Dopo la strage a Lampedusa, intervista al ministro della Solidarietà sociale

"I giovani africani cercano in Europa la sopravvivenza"

"Trenta milioni di giovani tra i 18 e i 25 anni premono sulle coste del continente africano, con negli occhi la speranza di raggiungere l’Europa".

Paolo Ferrero, ministro della Solidarietà sociale, non nasconde il problema: la tragedia di ieri a largo di Lampedusa, con decine di immigrati morti e dispersi in mare, insieme al caso della giovane pachistana uccisa dal padre a Brescia, rilanciano drammaticamente l’emergenza immigrazione.

"I flussi migratori vanno certo governati - ammette il ministro Paolo Ferrero - ma sapendo bene che siamo di fronte a un fenomeno inarrestabile".

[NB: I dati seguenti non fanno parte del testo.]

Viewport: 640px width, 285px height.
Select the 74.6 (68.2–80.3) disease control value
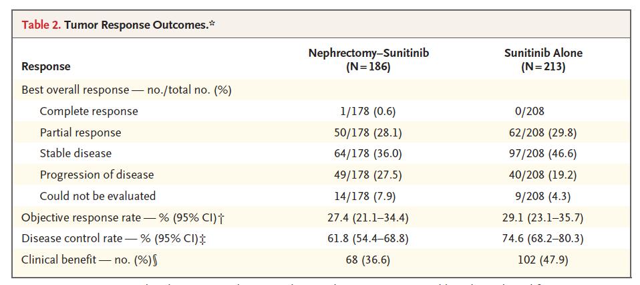click(542, 238)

Il ministro dell’Interno, Giuliano Amato, ha affermato che quella di ieri "non è solo una tragedia, ma un vero e proprio crimine", augurandosi che la magistratura si impegni "a scardinare una buona volta le organizzazioni criminali" responsabili. E’ d’accordo con questa posizione?

"Certo, non si può che condividere la richiesta del massimo rigore nella repressione di queste spregevoli tratte di esseri umani, colpendo duramente chi ci lucra".

Due giorni fa sono stati soccorsi e portati a Lampedusa 221 immigrati, che si trovavano su una "carretta del mare" in difficoltà. Ieri dopo la tragedia, ci sono stati ancora altri sbarchi. Come pensate di governare il fenomeno?

"Guardi, non nascondiamocelo: il problema è complesso e investe molte nazioni europee. Per questo bisogna mettere in campo una strategia articolata. Prima di tutto, dobbiamo facilitare gli ingressi legali nel nostro Paese. Parlare di inverosimili chiusure e barriere, infatti, non fa altro che alimentare i canali dell’immigrazione clandestina. Ma non basta".

Cos’altro?

"Si deve cercare il modo di rafforzare e rendere più efficaci gli accordi di cooperazione internazionale con i principali Paesi d’origine dei flussi migratori. Solo in tal modo si può sperare di bloccare sul posto i tanti tentativi disperati di raggiungere le nostre coste, a rischio della vita".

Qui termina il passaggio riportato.